• **RECORDS SUPPLIED**
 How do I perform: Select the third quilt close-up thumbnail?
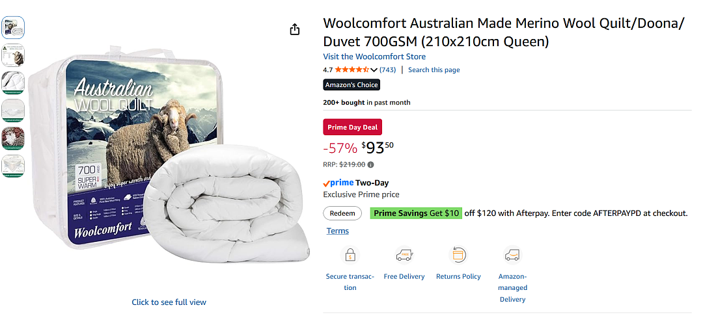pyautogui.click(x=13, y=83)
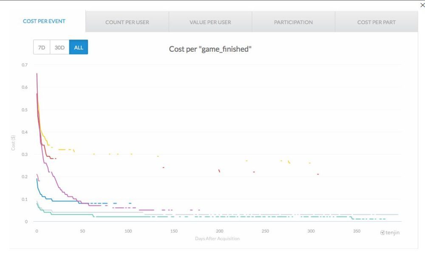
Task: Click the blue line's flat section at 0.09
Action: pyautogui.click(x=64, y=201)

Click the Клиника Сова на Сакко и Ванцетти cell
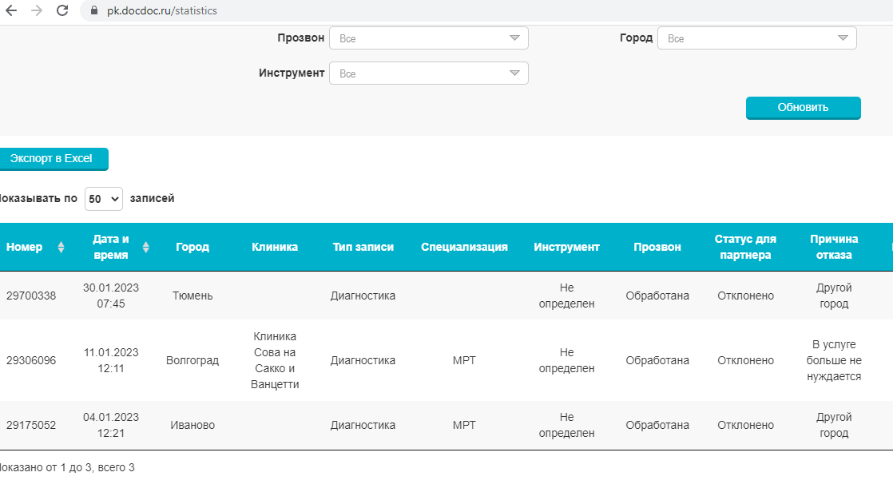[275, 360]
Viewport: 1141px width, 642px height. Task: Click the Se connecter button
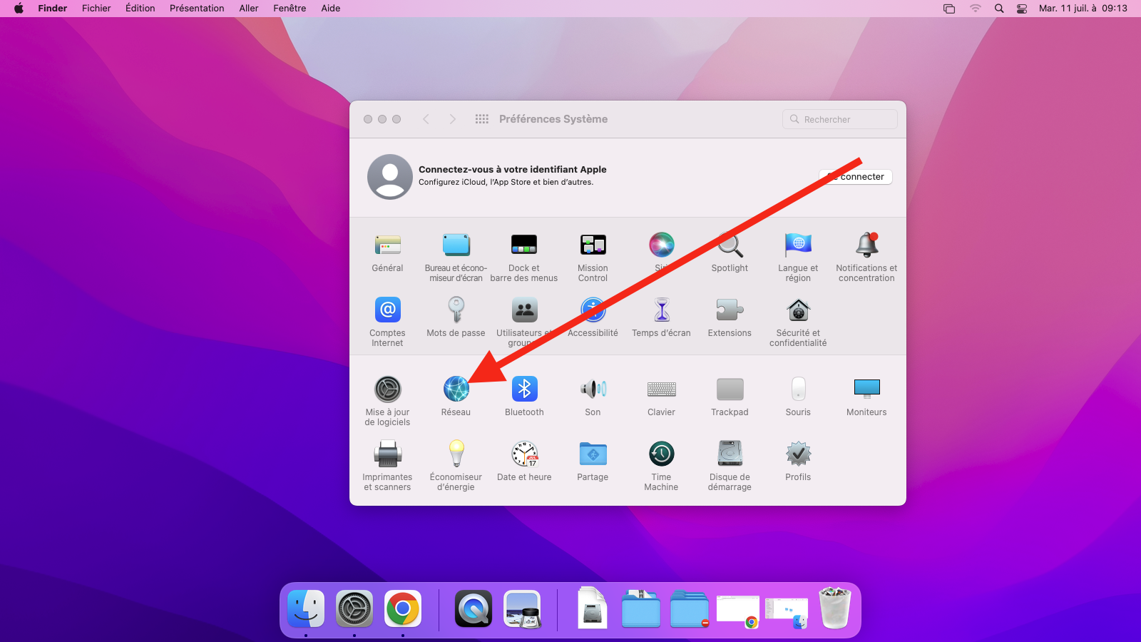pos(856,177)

• **WORK REQUIRED**
Copy out the whole listing exactly, and don't carry over any pictures.

• **ANSWER BOX**
 How do I perform: Select the third quilt close-up thumbnail?
pyautogui.click(x=13, y=83)
Task: Click the blue line's flat section at 0.09
Action: pyautogui.click(x=64, y=201)

Click the Клиника Сова на Сакко и Ванцетти cell
[275, 360]
Viewport: 1141px width, 642px height. Task: Click the Se connecter button
pos(856,177)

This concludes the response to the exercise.